## Problem statement
Output the lines of the entries below beginning at the one with "Task: Select the" and ending with the last, exactly as written and without pictures.

Data section start

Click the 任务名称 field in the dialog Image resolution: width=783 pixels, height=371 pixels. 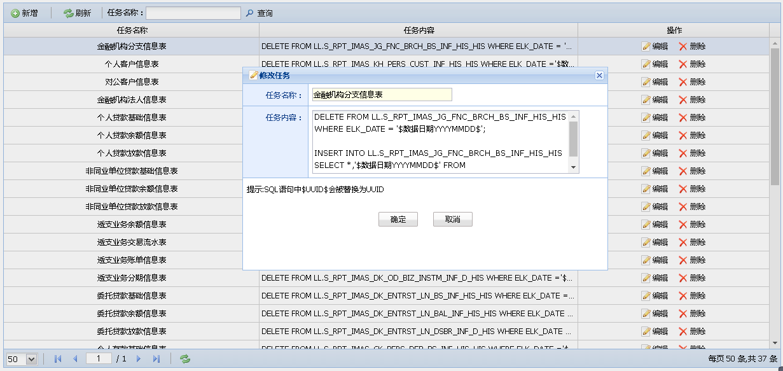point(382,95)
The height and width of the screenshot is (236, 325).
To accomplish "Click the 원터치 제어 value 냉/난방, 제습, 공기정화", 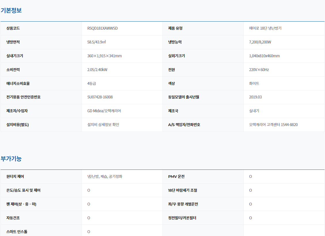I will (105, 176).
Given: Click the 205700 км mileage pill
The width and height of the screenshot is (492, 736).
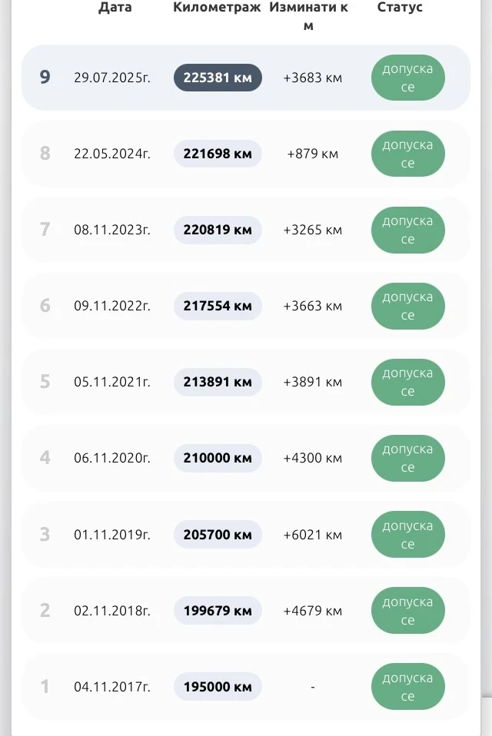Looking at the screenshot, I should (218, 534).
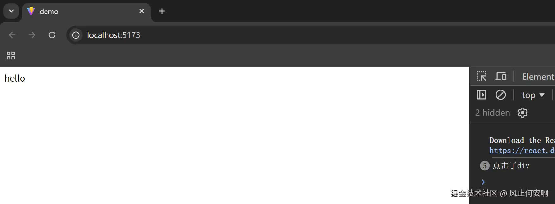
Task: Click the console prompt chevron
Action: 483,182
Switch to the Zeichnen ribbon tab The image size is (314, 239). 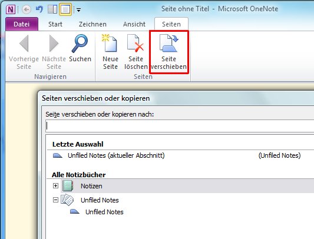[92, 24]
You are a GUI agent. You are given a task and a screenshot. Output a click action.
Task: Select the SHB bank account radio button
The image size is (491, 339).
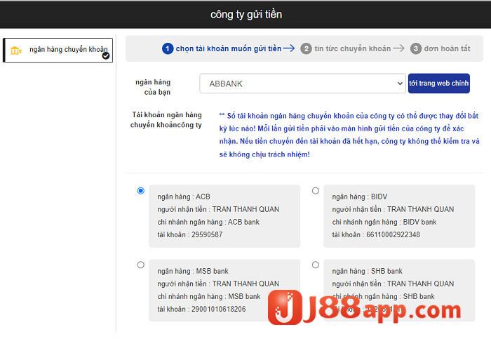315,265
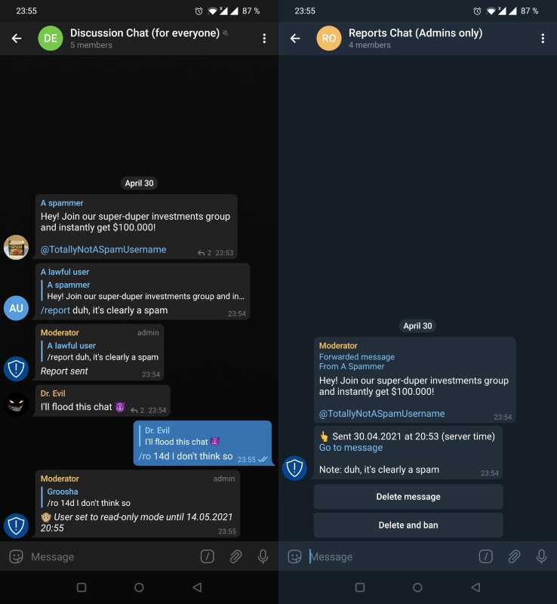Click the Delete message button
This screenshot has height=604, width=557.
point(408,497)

Data section end

## Written answer
Task: Select the SHB bank account radio button
The image size is (491, 339).
315,265
Click the Delete message button
This screenshot has height=604, width=557.
point(408,497)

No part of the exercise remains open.